Köln Hauptbahnhof: Schwerpunkteinsatz gegen Gewaltkriminalität – Bundespolizei zieht Bilanz

Köln (ost)
Am vergangenen Wochenende fand der zweite bundesweite Schwerpunkteinsatz der Bundespolizei zur Bekämpfung von Gewaltkriminalität im Jahr 2026 statt. Die Bundespolizei zieht eine Bilanz. https://www.presseportal.de/blaulicht/pm/73990/6246436
Innerhalb des Verantwortungsbereichs der Bundespolizeiinspektion Köln führten die Einsatzkräfte verstärkte Kontrollen an Bahnhöfen und in Zügen durch und setzten die erlassene Allgemeinverfügung konsequent um.
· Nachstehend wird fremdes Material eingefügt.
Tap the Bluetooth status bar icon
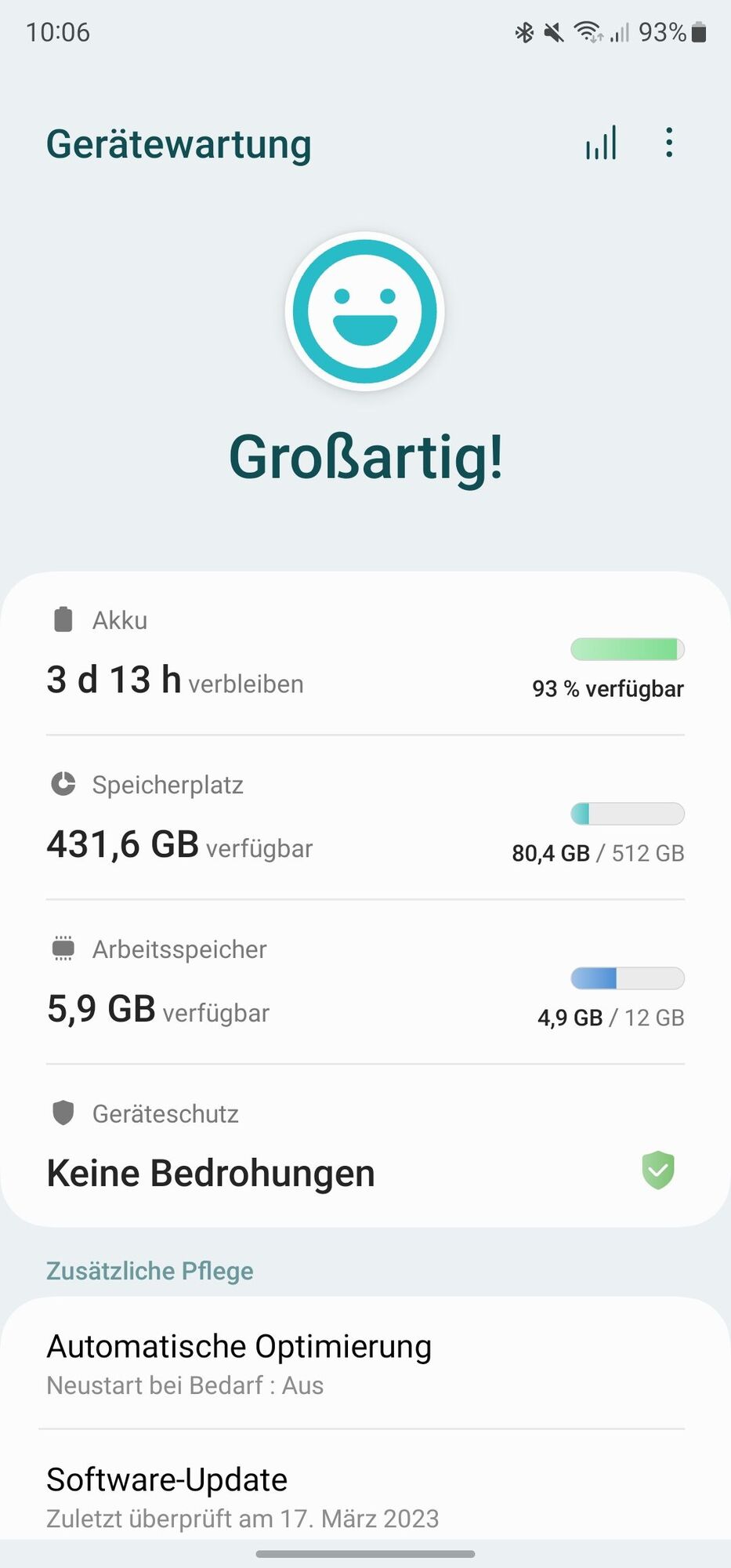[524, 32]
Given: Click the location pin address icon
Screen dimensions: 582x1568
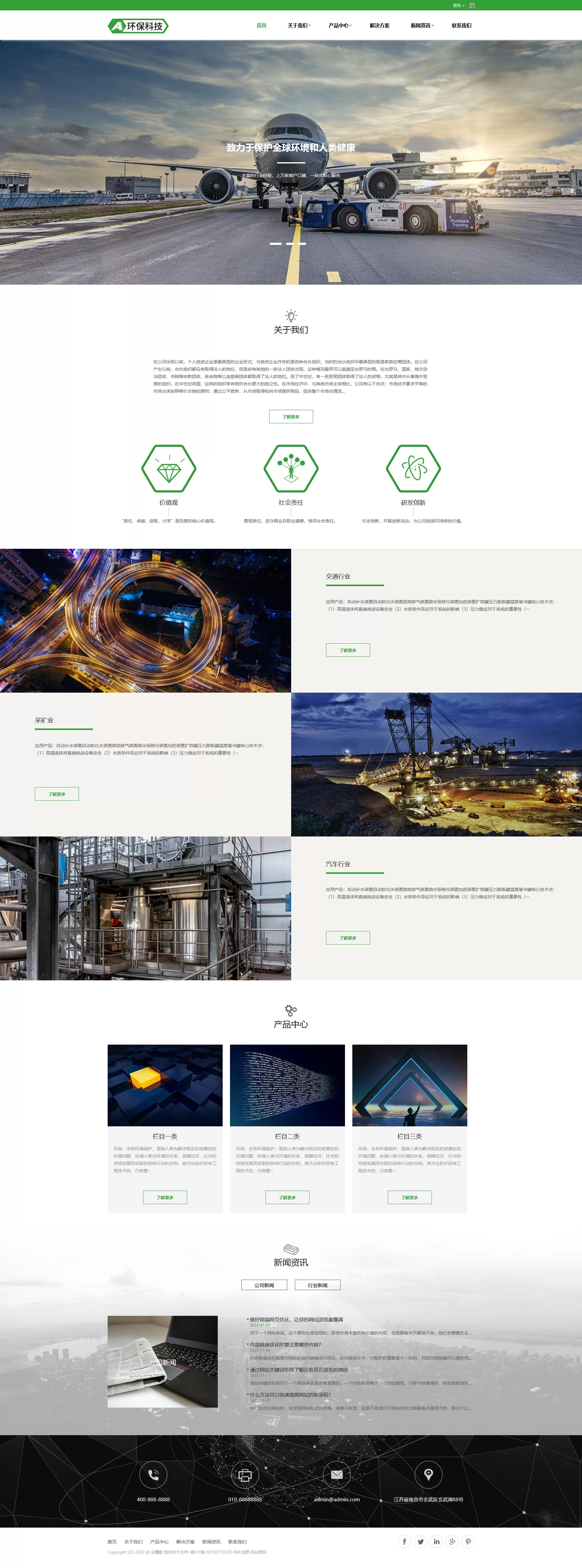Looking at the screenshot, I should pyautogui.click(x=428, y=1475).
Insgesamt stellten die Beamtinnen und Beamten 17 Verstöße gegen das Mitführverbot gefährlicher Gegenstände fest.
Der Fokus lag wie erwartet hauptsächlich am Kölner Hauptbahnhof, wo 15 Verstöße registriert wurden. Zwei weitere Verstöße wurden am Bahnhof Köln Messe/Deutz und in Kerpen-Horrem festgestellt.
Die entdeckten Gegenstände waren größtenteils Messer in verschiedenen Variationen – von Küchenmessern über Cuttermesser bis hin zu Einhandmessern. Zusätzlich konfiszierten die Bundespolizisten unter anderem Scheren, Werkzeuge, Pfefferspray, einen Hammerkopf und einen Schlagring.
Ein besonderer Fall war ein 20-jähriger Mann, bei dem die Einsatzkräfte eine Axt im Rucksack fanden. Gegen ihn bestand bereits ein generelles Verbot, gefährliche Gegenstände im Bereich der Bahnanlagen in Nordrhein-Westfalen mitzuführen.
Die Bundespolizei bewertet den Schwerpunkteinsatz insgesamt als erfolgreich. Die festgestellten Verstöße zeigen jedoch, dass weiterhin angemessene Kontrollmaßnahmen erforderlich sind, um potenzielle Gefahren frühzeitig zu erkennen und zu verhindern.